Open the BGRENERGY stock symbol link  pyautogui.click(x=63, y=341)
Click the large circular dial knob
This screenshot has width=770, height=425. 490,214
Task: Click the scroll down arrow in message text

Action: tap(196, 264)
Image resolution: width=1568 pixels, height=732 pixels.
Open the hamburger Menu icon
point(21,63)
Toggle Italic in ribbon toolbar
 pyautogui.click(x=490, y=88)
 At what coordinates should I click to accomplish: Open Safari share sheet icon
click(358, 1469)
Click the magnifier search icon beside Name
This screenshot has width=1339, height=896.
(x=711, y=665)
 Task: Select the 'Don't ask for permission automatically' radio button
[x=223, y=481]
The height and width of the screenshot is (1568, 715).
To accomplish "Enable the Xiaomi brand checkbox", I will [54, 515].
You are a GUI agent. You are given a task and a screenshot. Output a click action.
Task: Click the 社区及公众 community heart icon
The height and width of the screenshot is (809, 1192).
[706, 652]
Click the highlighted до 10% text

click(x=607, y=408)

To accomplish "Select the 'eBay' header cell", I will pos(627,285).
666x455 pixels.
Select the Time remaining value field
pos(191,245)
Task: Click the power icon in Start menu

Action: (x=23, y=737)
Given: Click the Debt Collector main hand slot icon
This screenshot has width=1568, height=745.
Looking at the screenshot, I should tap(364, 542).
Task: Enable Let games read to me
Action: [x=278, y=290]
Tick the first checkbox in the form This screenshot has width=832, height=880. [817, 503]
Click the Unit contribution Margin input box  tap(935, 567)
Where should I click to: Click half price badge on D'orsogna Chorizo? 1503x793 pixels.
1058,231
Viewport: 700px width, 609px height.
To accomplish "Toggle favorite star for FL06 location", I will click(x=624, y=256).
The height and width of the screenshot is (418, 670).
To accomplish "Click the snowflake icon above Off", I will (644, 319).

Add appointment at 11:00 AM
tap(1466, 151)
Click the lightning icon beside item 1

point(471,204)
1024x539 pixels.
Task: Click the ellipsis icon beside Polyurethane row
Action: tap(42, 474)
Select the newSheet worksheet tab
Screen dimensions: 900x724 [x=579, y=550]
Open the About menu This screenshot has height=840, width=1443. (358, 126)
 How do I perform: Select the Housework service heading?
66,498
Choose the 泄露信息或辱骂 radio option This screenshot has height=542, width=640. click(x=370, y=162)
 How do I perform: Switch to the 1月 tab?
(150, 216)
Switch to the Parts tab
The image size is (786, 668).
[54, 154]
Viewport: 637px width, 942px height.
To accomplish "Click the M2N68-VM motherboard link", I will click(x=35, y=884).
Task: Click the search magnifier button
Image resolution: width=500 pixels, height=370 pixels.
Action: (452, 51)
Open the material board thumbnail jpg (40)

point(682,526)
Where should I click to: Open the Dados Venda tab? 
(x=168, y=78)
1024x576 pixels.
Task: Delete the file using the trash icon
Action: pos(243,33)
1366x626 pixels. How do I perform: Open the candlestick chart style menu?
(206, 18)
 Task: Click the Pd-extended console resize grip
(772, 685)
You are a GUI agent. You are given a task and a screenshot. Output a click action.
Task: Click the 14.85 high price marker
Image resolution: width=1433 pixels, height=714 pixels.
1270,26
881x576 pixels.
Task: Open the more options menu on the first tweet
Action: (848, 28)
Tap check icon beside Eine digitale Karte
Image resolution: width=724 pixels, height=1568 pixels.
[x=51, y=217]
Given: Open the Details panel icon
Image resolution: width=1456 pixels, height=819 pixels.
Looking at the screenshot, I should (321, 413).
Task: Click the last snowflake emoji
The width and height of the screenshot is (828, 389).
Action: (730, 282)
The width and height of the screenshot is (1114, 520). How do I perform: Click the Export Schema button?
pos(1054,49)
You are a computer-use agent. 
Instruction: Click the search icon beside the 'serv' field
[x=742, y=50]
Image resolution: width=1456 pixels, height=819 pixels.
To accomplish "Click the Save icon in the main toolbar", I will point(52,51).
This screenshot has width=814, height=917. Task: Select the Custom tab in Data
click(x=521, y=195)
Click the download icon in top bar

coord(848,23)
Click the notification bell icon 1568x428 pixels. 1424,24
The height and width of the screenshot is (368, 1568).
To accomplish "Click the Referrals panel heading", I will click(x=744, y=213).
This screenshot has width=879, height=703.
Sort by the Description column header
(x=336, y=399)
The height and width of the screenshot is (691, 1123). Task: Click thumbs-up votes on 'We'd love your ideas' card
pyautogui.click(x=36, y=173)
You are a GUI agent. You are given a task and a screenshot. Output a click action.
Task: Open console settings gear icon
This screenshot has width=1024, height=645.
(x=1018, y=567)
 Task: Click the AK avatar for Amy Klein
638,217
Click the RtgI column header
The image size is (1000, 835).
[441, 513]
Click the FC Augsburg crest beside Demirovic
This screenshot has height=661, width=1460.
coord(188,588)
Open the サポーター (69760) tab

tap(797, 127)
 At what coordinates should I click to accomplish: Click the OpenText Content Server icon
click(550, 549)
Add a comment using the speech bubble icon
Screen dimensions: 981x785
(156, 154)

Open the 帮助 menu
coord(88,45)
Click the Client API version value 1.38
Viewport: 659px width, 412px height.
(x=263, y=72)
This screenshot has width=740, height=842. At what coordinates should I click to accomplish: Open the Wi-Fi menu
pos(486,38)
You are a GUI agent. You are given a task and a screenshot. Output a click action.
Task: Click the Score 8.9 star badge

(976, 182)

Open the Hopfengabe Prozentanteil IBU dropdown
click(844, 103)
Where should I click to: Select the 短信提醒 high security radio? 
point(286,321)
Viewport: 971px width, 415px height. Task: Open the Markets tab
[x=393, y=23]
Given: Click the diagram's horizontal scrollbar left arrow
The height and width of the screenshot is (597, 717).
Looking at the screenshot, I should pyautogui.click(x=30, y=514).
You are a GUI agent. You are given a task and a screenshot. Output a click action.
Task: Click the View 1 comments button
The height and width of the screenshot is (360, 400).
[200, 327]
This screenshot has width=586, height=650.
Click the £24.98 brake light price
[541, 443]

▶ What needs to be done
In the records above, find every line with the word "will" and copy it.

▶ Response to the task
To accomplish "Enable the Xiaomi brand checkbox", I will [54, 515].
To accomplish "Select the 'eBay' header cell", I will pos(627,285).
To accomplish "Toggle favorite star for FL06 location", I will click(x=624, y=256).
To accomplish "Click the snowflake icon above Off", I will (644, 319).
To accomplish "Click the M2N68-VM motherboard link", I will click(x=35, y=884).
To accomplish "Click the Save icon in the main toolbar", I will point(52,51).
To accomplish "Click the Referrals panel heading", I will click(x=744, y=213).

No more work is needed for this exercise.